What is phage transduction?
Bacteriophage transduction is the process by which a bacteriophage shuttles or transfers bacterial genes from one bacterial cell to another. The cell whose genome segment is being shuttled is known as the donor cell, and the cell receiving it is known as the recipient cell. The transducing phage is the bacteriophage that transfers the bacterial segment. The transduction can be generalized or specialized. Among the genes that bacteria can acquire from phages via transduction are virulence and antibiotic resistance genes.
How was transduction discovered?
In 1951, Joshua Lederberg and Norton Zinder were testing for recombination in the bacterium Salmonella typhimurium by using the techniques that had been successful with E. coli. The researchers used two different strains: one was the− trp− tyr−, and the other was met− his−. No wild-type cells were observed when either strain was plated on a minimal medium. However, after the two strains were mixed, wild-type cells appeared at a frequency of about 1 in 105. Thus far, the situation seems similar to recombination in E. coli.
However, in this case, the researchers also recovered recombinants from a U-tube experiment, in which cell contact (conjugation) was prevented by a filter separating the two arms. By varying the size of the pores in the filter, they found that the agent responsible for recombination was about the size of the virus P22, a known temperate phage of Salmonella. Further studies supported the suggestion that the vector of recombination is indeed P22. The filterable agent and P22 are identical in size properties, sensitivity to antiserum, and immunity to hydrolytic enzymes. Thus, Lederberg and Zinder, instead of confirming conjugation in Salmonella, discovered a new type of gene transfer mediated by a virus. They called this process transduction. In the lytic cycle, some virus particles pick up bacterial genes that are transferred to another host, where the virus inserts its contents. Transduction has subsequently been shown to be quite common among both temperate and virulent phages.
Types of phage transduction
There are two kinds of transduction: generalized and specialized.
Generalized transducing phages can carry any part of the chromosome, whereas specialized transducing phages carry only restricted parts of the bacterial chromosome.
In generalized transduction, the bacterial chromosome is broken into small pieces when a donor cell is lysed by bacteriophage virions. Occasionally, the forming phage particles mistakenly incorporate a portion of the bacterial DNA into a phage head in place of phage DNA. This event is the origin of the transducing phage.
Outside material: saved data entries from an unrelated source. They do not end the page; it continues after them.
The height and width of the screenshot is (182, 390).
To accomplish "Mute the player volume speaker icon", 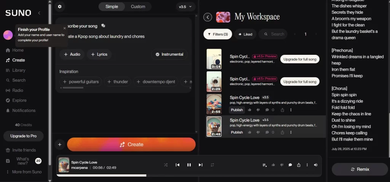I will 315,165.
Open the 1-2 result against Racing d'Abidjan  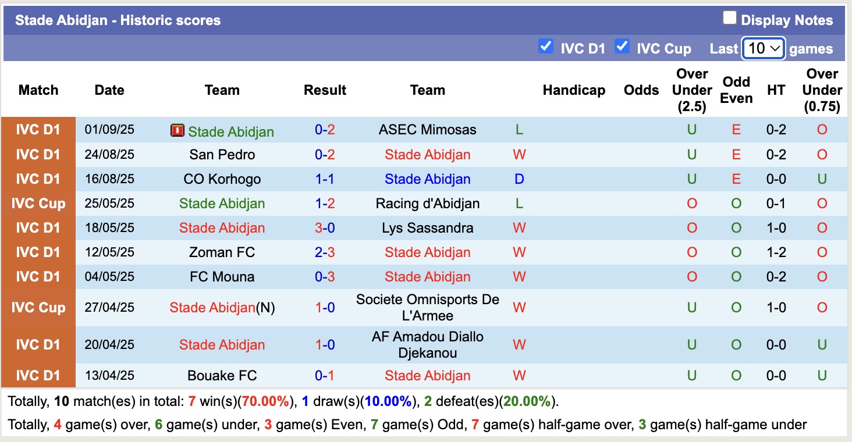point(325,204)
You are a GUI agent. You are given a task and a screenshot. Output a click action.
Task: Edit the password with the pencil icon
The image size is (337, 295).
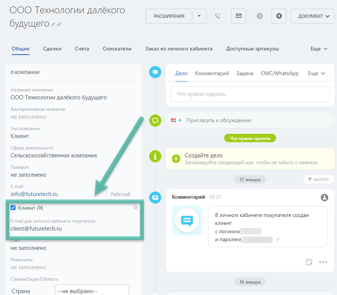pos(278,239)
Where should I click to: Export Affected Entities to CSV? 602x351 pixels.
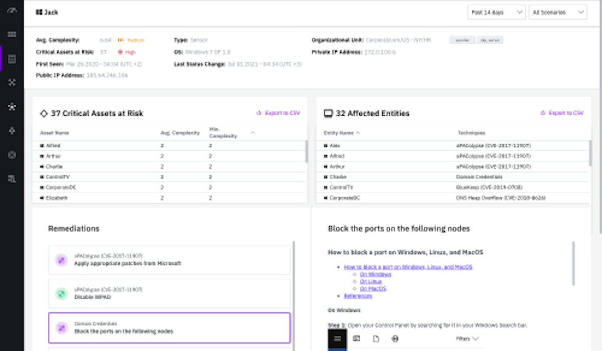click(x=562, y=113)
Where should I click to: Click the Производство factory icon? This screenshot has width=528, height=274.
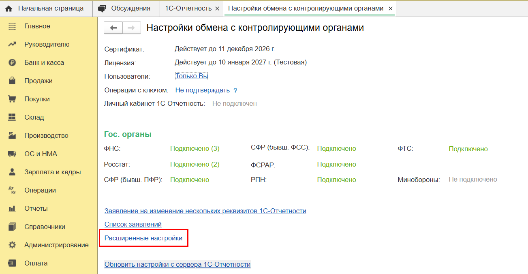pos(12,135)
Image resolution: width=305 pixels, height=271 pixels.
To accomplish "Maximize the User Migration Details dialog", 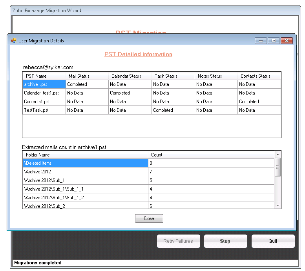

Transducing phages can bind to a bacterial cell and inject their contents, which now happen to be bacterial donor genes. When a transducing phage injects its contents into a recipient cell, a merodiploid situation is created in which the transduced bacterial genes can be incorporated by recombination.
Specialized transduction occurs during the lysogenic cycle. The recombination between phage regions and the bacterial chromosome is catalyzed by a specific enzyme system. This system typically ensures that the phage integrates at the same point in the chromosome. When the lytic cycle is induced (for instance, by ultraviolet light), it provides that the prophage excises at precisely the correct point producing a normal circular phage chromosome. Very rarely, excision is abnormal and can result in phage particles that now carry a nearby gene and leave behind some phage genes.
Lambda is an excellent example of a specialized transducing phage. As a prophage, λ always inserts between the gal region and the bioregion of the host chromosome. In transduction experiments, λ can transduce only the gal and bio genes. In λ, the nearby genes are gal on one side and bio on the other. The resulting particles are defective due to the genes left behind and are referred to as λdgal (λ-defective gal), or λdbio. These defective particles carrying nearby genes can be packaged into phage heads and infect other bacteria. In the presence of a second, normal phage particle in a double infection, the λdgal can integrate into the chromosome at the λ-attachment site. In this manner, the gal genes, in this case, are transduced into the second host. Because this transduction mechanism is limited to genes near the original integrated prophage, it is called specialized transduction.
How is generalized different from specialized?
Generalized transduction occurs during the lytic cycle of a virulent bacteriophage when the bacteriophage has the opportunity to acquire a host bacteria gene without becoming a prophage, whereas specialized transduction occurs during the lysogenic cycle of a temperate bacteriophage when the bacteriophage has been integrated into a host genome as a prophage. The transducing phage contains fragments of the host chromosome in all types of transduction. During the next infection, DNA from the previous host recombines with the new host chromosome.
Transduction occurs when newly forming phages acquire host genes and transfer them to other bacterial cells. Generalized transduction can transfer any host gene. It appears when phage packaging accidentally incorporates bacterial DNA instead of phage DNA. Specialized transduction is due to faulty separation of the prophage from the bacterial chromosome, so the new phage includes both phage and bacterial genes. The transducing phage can transfer only specific host genes.
what is unique about transduction compared to normal bacteriophage infection?
During transduction, the bacteriophage does not only lyse the infected cell; instead, it transfers bacterial DNA from one cell’s chromosome to another. The bacteriophage transports bacterial genome fragments during transduction. Unlike normal phage infections, which involve cell lysis and no transfer of genetic material from one bacteria to another.